Citing a weekend article in Barron’s magazine, Raymond James analysts said the disconnect between WTI prices relative to seaborne crudes (North Sea Brent and Light Louisiana Sweet) along with the consequent rebound in refining margins for domestic refiners able to obtain the cheaper feedstock “remains one of the key bullish themes within the refining industry,” providing earnings momentum that sparked the shares of many refiners earlier this year. They said, “The refiners have been the best performing group in energy year-to-date. The question remains though as to how sustainable are current crack spreads (above $30/bbl), particularly given the oil demand headwinds domestically and abroad?”

In other news, Raymond James analysts reported US coal exports “continue tracking toward a 20-year high. “If one thinks about the robust 10- to 20-year projections for global coal demand growth and then considers the fact that approximately 30% of the known worldwide coal reserves reside in the US, it should come as no surprise that the U.S. should see increasing exports over time,” they said. reports prolonged dry conditions from the Midwest to the mid-Atlantic this summer have already affected the corn crop, an important staple along the parched agricultural zone from Iowa to Pennsylvania.

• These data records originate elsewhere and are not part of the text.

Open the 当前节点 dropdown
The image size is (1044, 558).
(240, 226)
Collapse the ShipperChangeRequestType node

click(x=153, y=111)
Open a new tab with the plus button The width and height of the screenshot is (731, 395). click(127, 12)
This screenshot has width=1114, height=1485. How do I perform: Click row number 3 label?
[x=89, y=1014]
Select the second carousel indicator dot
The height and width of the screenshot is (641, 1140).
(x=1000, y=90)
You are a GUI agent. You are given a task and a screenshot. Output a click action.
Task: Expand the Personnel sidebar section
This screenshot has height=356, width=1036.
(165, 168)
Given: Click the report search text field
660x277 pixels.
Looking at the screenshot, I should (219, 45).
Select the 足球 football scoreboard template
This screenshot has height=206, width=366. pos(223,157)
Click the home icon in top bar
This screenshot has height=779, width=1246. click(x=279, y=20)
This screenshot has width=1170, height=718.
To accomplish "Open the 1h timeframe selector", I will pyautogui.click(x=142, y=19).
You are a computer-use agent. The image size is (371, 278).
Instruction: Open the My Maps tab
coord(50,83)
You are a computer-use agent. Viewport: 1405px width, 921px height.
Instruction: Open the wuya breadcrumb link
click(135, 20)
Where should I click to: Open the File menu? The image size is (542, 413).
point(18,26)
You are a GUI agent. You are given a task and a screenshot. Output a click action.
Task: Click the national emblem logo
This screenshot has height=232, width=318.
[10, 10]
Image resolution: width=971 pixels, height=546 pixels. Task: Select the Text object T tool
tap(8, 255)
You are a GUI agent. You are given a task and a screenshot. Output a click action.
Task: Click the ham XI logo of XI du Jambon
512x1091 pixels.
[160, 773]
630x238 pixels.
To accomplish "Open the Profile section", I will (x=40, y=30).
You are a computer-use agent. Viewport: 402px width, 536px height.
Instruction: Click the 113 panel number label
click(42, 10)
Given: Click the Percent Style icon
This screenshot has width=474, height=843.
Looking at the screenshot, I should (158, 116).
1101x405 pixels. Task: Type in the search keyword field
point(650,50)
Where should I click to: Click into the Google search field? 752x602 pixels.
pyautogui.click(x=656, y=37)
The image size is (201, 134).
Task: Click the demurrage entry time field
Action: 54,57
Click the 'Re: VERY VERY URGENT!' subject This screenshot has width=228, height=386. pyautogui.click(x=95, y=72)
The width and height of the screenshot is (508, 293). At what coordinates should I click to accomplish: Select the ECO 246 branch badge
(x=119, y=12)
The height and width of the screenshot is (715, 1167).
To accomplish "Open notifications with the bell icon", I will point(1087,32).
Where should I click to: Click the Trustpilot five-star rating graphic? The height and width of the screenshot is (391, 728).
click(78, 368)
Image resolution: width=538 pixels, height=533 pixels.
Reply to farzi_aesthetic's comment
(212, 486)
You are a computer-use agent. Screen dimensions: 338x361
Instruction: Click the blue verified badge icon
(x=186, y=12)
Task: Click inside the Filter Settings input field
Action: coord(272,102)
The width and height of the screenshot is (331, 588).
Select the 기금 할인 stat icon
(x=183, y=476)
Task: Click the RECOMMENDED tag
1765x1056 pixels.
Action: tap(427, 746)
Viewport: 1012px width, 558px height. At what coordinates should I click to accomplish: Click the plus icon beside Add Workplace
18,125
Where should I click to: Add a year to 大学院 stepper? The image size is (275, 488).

Throughout the spring months, persistent rain delayed planting in many parts of the Corn Belt, while quick drying turned the soil as hard as concrete, the online weather service reported. With corn now in tassel, there's no rain to aid in pollination, and the plants are stressed. The reduced crop yield might force farmers to incur additional costs of buying feed for animals. Of course, it will also affect the ethanol market.

Energy prices
The September and October contracts for benchmark US light, sweet crudes each increased by 74¢, to $99.87/bbl and $100.20/bbl, respectively, July 22 on the New York Mercantile Exchange. The front-month contract traded as high as $100.21/bbl during that session. On the US spot market, WTI at Cushing, Okla., dropped 63¢ to $99.56/bbl as it tried to get in step with the front-month futures contract.

Heating oil for August delivery and reformulated blend stock for oxygenate blending for the same month both closed at $3.13/gal on NYMEX, up 2.88¢ and 3.06¢, respectively.

The August contract for natural gas inched up 0.4¢ but closed essentially unchanged at a rounded price of $4.40/MMbtu on NYMEX. On the US spot market, gas at Henry Hub, La., fell 9.8¢ to $4.47/MMbtu.

In London, the September IPE contract for North Sea Brent rose $1.16 to $118.67/bbl. Gas oil for August dipped 50¢ to $982.75/tonne.

The average price for the Organization of Petroleum Exporting Countries’ basket of 12 benchmark crudes gained 46¢ to $113.66/bbl. So far this year, OPEC’s basket price has averaged $107.21/bbl.